## [RECORD SET]
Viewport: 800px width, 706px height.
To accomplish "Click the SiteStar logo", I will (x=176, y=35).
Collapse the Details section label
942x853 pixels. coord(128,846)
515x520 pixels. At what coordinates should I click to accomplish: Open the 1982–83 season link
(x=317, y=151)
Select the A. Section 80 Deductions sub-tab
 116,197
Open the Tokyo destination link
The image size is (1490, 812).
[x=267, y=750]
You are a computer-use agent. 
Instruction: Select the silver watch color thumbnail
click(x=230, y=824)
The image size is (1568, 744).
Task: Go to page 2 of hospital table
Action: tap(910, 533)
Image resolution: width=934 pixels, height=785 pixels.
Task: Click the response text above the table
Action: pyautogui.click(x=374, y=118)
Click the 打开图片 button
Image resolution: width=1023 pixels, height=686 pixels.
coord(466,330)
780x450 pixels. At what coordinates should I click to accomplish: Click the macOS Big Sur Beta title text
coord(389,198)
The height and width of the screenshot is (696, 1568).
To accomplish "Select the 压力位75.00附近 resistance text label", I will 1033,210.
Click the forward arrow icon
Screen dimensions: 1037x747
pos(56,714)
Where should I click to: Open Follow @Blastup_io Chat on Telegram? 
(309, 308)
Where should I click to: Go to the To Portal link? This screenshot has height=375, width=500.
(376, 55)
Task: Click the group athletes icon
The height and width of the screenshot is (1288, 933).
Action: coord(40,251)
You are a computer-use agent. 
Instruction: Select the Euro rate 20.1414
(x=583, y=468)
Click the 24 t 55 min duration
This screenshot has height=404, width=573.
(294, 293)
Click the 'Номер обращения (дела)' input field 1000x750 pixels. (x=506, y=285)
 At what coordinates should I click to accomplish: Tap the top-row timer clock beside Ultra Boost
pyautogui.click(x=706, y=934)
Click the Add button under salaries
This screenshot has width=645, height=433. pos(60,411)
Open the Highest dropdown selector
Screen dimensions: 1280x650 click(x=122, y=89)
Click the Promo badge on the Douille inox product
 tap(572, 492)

## [WORK TO COMPLETE]
Make an exact copy of every record in the listing.

## [EXERCISE SOLUTION]
Viewport: 800px width, 706px height.
To accomplish "Click the SiteStar logo", I will (x=176, y=35).
Collapse the Details section label
942x853 pixels. coord(128,846)
515x520 pixels. At what coordinates should I click to accomplish: Open the 1982–83 season link
(x=317, y=151)
Select the A. Section 80 Deductions sub-tab
 116,197
Open the Tokyo destination link
The image size is (1490, 812).
[x=267, y=750]
You are a computer-use agent. 
Instruction: Select the silver watch color thumbnail
click(x=230, y=824)
The image size is (1568, 744).
Task: Go to page 2 of hospital table
Action: tap(910, 533)
Image resolution: width=934 pixels, height=785 pixels.
Task: Click the response text above the table
Action: pyautogui.click(x=374, y=118)
Click the 打开图片 button
Image resolution: width=1023 pixels, height=686 pixels.
coord(466,330)
780x450 pixels. At what coordinates should I click to accomplish: Click the macOS Big Sur Beta title text
coord(389,198)
The height and width of the screenshot is (696, 1568).
To accomplish "Select the 压力位75.00附近 resistance text label", I will 1033,210.
Click the forward arrow icon
Screen dimensions: 1037x747
pos(56,714)
Where should I click to: Open Follow @Blastup_io Chat on Telegram? 
(309, 308)
Where should I click to: Go to the To Portal link? This screenshot has height=375, width=500.
(376, 55)
Task: Click the group athletes icon
The height and width of the screenshot is (1288, 933).
Action: coord(40,251)
You are a computer-use agent. 
Instruction: Select the Euro rate 20.1414
(x=583, y=468)
Click the 24 t 55 min duration
This screenshot has height=404, width=573.
(294, 293)
Click the 'Номер обращения (дела)' input field 1000x750 pixels. (x=506, y=285)
 At what coordinates should I click to accomplish: Tap the top-row timer clock beside Ultra Boost
pyautogui.click(x=706, y=934)
Click the Add button under salaries
This screenshot has width=645, height=433. pos(60,411)
Open the Highest dropdown selector
Screen dimensions: 1280x650 click(x=122, y=89)
Click the Promo badge on the Douille inox product
 tap(572, 492)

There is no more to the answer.